• DIRECTIVE
Return every row from the line containing "The height and" down to the line containing "click(x=786, y=13)", both included, reproduced exactly and with the pictures left out.

# Start of EXTRACTED INFORMATION

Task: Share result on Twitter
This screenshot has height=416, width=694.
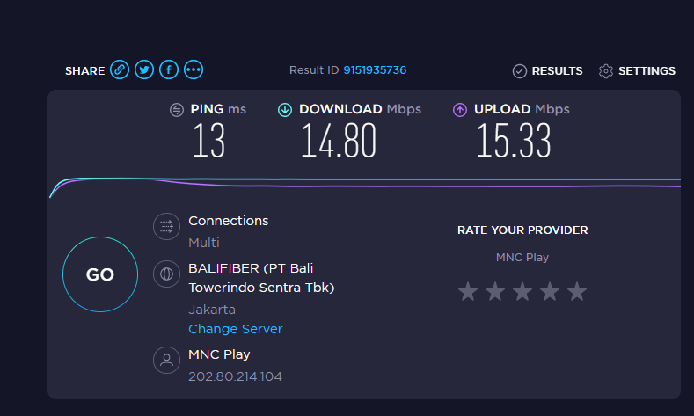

# End of EXTRACTED INFORMATION
# Start of EXTRACTED INFORMATION

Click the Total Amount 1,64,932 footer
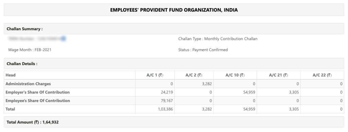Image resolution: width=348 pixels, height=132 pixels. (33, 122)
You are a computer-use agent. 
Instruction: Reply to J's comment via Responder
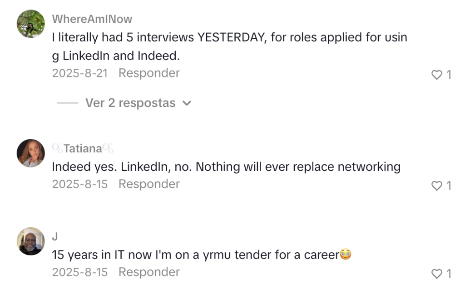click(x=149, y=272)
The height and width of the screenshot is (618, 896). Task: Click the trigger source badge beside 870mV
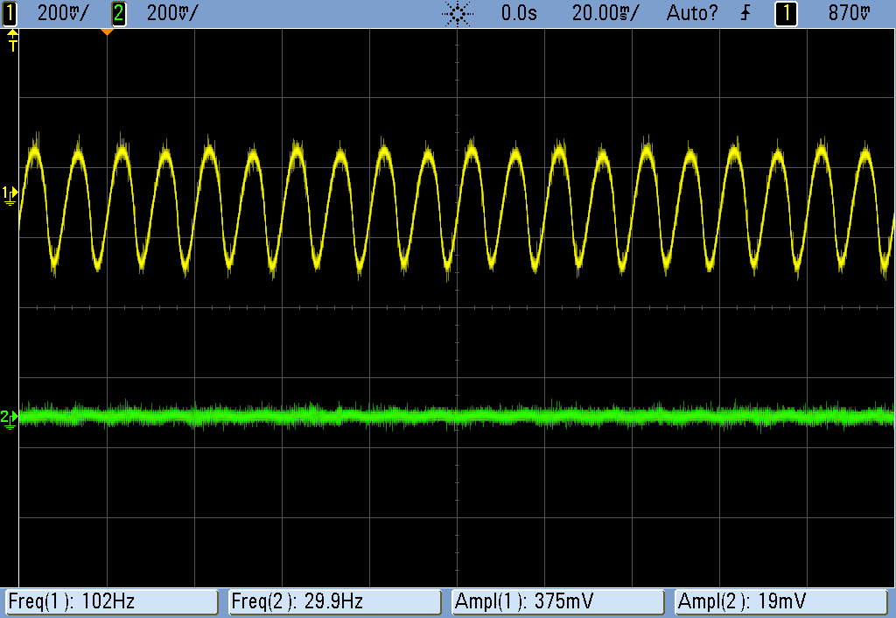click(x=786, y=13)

# End of EXTRACTED INFORMATION

• SOLUTION
The height and width of the screenshot is (618, 896). Task: Click the trigger source badge beside 870mV
click(x=786, y=13)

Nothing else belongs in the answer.